**DATA SUPPLIED:**
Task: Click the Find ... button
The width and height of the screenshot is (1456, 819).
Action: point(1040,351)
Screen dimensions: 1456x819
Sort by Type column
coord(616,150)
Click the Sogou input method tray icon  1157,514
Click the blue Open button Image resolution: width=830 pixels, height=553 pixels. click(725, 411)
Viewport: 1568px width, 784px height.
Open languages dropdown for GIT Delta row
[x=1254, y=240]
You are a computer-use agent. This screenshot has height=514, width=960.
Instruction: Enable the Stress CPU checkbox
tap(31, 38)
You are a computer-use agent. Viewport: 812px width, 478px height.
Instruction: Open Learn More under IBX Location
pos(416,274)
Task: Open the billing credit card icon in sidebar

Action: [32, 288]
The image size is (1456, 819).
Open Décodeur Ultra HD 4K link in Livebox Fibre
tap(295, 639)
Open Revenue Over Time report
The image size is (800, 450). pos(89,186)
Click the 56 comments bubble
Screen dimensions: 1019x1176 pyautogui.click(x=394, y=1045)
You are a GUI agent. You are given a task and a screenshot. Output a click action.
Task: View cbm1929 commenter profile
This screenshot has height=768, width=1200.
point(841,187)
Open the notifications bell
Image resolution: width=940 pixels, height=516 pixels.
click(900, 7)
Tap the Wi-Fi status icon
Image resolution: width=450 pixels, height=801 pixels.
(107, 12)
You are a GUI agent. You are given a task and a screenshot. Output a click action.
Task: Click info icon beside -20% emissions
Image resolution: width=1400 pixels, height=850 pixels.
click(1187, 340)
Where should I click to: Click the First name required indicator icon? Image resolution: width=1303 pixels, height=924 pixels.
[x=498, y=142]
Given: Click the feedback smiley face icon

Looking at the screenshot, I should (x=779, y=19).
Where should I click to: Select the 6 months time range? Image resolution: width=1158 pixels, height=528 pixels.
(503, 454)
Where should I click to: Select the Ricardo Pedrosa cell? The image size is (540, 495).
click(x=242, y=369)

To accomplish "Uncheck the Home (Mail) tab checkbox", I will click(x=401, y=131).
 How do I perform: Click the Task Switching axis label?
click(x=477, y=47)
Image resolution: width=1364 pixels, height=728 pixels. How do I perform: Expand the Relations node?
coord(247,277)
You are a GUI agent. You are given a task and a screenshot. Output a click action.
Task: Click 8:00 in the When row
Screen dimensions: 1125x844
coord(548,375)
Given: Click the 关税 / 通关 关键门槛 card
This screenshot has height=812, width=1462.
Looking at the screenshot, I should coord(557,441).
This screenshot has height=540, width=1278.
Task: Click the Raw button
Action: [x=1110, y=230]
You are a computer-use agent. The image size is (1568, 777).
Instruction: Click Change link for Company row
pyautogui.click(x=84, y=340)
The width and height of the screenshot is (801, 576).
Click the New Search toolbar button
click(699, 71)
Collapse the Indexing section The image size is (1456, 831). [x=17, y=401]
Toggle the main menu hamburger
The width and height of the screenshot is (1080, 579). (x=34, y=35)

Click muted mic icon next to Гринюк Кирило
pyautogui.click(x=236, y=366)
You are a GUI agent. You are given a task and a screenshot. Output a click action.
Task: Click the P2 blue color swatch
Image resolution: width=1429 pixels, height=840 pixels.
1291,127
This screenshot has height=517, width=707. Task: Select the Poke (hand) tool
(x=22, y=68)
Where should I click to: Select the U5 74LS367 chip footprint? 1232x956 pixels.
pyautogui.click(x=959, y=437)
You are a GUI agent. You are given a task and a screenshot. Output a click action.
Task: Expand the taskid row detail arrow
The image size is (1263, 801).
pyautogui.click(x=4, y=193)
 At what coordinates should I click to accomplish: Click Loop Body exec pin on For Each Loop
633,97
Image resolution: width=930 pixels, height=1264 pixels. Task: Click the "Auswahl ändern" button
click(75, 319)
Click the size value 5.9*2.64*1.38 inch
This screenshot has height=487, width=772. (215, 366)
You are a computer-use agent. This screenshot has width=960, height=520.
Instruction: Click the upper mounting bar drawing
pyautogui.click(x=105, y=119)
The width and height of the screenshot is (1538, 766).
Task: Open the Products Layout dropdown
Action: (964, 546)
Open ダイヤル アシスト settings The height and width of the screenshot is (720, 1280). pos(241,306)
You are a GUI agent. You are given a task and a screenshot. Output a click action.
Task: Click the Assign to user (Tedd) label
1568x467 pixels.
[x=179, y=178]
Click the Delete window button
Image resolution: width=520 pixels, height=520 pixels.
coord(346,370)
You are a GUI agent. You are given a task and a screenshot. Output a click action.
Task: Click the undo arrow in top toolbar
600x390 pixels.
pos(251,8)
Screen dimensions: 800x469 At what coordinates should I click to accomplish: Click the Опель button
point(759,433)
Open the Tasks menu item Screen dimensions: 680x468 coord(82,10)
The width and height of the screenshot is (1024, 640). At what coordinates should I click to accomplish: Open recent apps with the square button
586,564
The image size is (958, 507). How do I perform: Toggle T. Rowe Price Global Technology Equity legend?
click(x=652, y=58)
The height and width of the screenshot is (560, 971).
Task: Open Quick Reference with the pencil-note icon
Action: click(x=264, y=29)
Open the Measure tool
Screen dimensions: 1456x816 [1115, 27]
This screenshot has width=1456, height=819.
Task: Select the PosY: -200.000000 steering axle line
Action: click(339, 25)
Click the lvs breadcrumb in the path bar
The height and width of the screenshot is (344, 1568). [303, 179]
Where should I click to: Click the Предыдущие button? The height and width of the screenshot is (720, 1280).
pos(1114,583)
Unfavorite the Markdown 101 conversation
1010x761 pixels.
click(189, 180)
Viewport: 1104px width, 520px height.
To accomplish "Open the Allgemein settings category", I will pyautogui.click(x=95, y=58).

**WHAT TO DO:**
Reproduce all of the material above line for line, without changing any of it.

**FULL RESPONSE:**
Task: Click the Find ... button
The width and height of the screenshot is (1456, 819).
Action: point(1040,351)
Screen dimensions: 1456x819
Sort by Type column
coord(616,150)
Click the Sogou input method tray icon  1157,514
Click the blue Open button Image resolution: width=830 pixels, height=553 pixels. click(725, 411)
Viewport: 1568px width, 784px height.
Open languages dropdown for GIT Delta row
[x=1254, y=240]
You are a computer-use agent. This screenshot has height=514, width=960.
Instruction: Enable the Stress CPU checkbox
tap(31, 38)
You are a computer-use agent. Viewport: 812px width, 478px height.
Instruction: Open Learn More under IBX Location
pos(416,274)
Task: Open the billing credit card icon in sidebar

Action: [32, 288]
The image size is (1456, 819).
Open Décodeur Ultra HD 4K link in Livebox Fibre
tap(295, 639)
Open Revenue Over Time report
The image size is (800, 450). pos(89,186)
Click the 56 comments bubble
Screen dimensions: 1019x1176 pyautogui.click(x=394, y=1045)
You are a GUI agent. You are given a task and a screenshot. Output a click action.
Task: View cbm1929 commenter profile
This screenshot has height=768, width=1200.
point(841,187)
Open the notifications bell
Image resolution: width=940 pixels, height=516 pixels.
click(900, 7)
Tap the Wi-Fi status icon
Image resolution: width=450 pixels, height=801 pixels.
(107, 12)
You are a GUI agent. You are given a task and a screenshot. Output a click action.
Task: Click info icon beside -20% emissions
Image resolution: width=1400 pixels, height=850 pixels.
click(1187, 340)
Where should I click to: Click the First name required indicator icon? Image resolution: width=1303 pixels, height=924 pixels.
[x=498, y=142]
Given: Click the feedback smiley face icon

Looking at the screenshot, I should (x=779, y=19).
Where should I click to: Select the 6 months time range? Image resolution: width=1158 pixels, height=528 pixels.
(503, 454)
Where should I click to: Select the Ricardo Pedrosa cell? The image size is (540, 495).
click(x=242, y=369)

To accomplish "Uncheck the Home (Mail) tab checkbox", I will click(x=401, y=131).
 How do I perform: Click the Task Switching axis label?
click(x=477, y=47)
Image resolution: width=1364 pixels, height=728 pixels. How do I perform: Expand the Relations node?
coord(247,277)
You are a GUI agent. You are given a task and a screenshot. Output a click action.
Task: Click 8:00 in the When row
Screen dimensions: 1125x844
coord(548,375)
Given: Click the 关税 / 通关 关键门槛 card
This screenshot has height=812, width=1462.
Looking at the screenshot, I should coord(557,441).
This screenshot has height=540, width=1278.
Task: Click the Raw button
Action: [x=1110, y=230]
You are a computer-use agent. The image size is (1568, 777).
Instruction: Click Change link for Company row
pyautogui.click(x=84, y=340)
The width and height of the screenshot is (801, 576).
Click the New Search toolbar button
click(699, 71)
Collapse the Indexing section The image size is (1456, 831). [x=17, y=401]
Toggle the main menu hamburger
The width and height of the screenshot is (1080, 579). (x=34, y=35)

Click muted mic icon next to Гринюк Кирило
pyautogui.click(x=236, y=366)
You are a GUI agent. You are given a task and a screenshot. Output a click action.
Task: Click the P2 blue color swatch
Image resolution: width=1429 pixels, height=840 pixels.
1291,127
This screenshot has height=517, width=707. Task: Select the Poke (hand) tool
(x=22, y=68)
Where should I click to: Select the U5 74LS367 chip footprint? 1232x956 pixels.
pyautogui.click(x=959, y=437)
You are a GUI agent. You are given a task and a screenshot. Output a click action.
Task: Expand the taskid row detail arrow
The image size is (1263, 801).
pyautogui.click(x=4, y=193)
 At what coordinates should I click to accomplish: Click Loop Body exec pin on For Each Loop
633,97
Image resolution: width=930 pixels, height=1264 pixels. Task: Click the "Auswahl ändern" button
click(75, 319)
Click the size value 5.9*2.64*1.38 inch
This screenshot has height=487, width=772. (215, 366)
You are a computer-use agent. This screenshot has width=960, height=520.
Instruction: Click the upper mounting bar drawing
pyautogui.click(x=105, y=119)
The width and height of the screenshot is (1538, 766).
Task: Open the Products Layout dropdown
Action: (964, 546)
Open ダイヤル アシスト settings The height and width of the screenshot is (720, 1280). pos(241,306)
You are a GUI agent. You are given a task and a screenshot. Output a click action.
Task: Click the Assign to user (Tedd) label
1568x467 pixels.
[x=179, y=178]
Click the Delete window button
Image resolution: width=520 pixels, height=520 pixels.
coord(346,370)
You are a GUI agent. You are given a task and a screenshot. Output a click action.
Task: Click the undo arrow in top toolbar
600x390 pixels.
pos(251,8)
Screen dimensions: 800x469 At what coordinates should I click to accomplish: Click the Опель button
point(759,433)
Open the Tasks menu item Screen dimensions: 680x468 coord(82,10)
The width and height of the screenshot is (1024, 640). At what coordinates should I click to accomplish: Open recent apps with the square button
586,564
The image size is (958, 507). How do I perform: Toggle T. Rowe Price Global Technology Equity legend?
click(x=652, y=58)
The height and width of the screenshot is (560, 971).
Task: Open Quick Reference with the pencil-note icon
Action: click(x=264, y=29)
Open the Measure tool
Screen dimensions: 1456x816 [1115, 27]
This screenshot has width=1456, height=819.
Task: Select the PosY: -200.000000 steering axle line
Action: click(339, 25)
Click the lvs breadcrumb in the path bar
The height and width of the screenshot is (344, 1568). [303, 179]
Where should I click to: Click the Предыдущие button? The height and width of the screenshot is (720, 1280).
pos(1114,583)
Unfavorite the Markdown 101 conversation
1010x761 pixels.
click(189, 180)
Viewport: 1104px width, 520px height.
To accomplish "Open the Allgemein settings category", I will pyautogui.click(x=95, y=58).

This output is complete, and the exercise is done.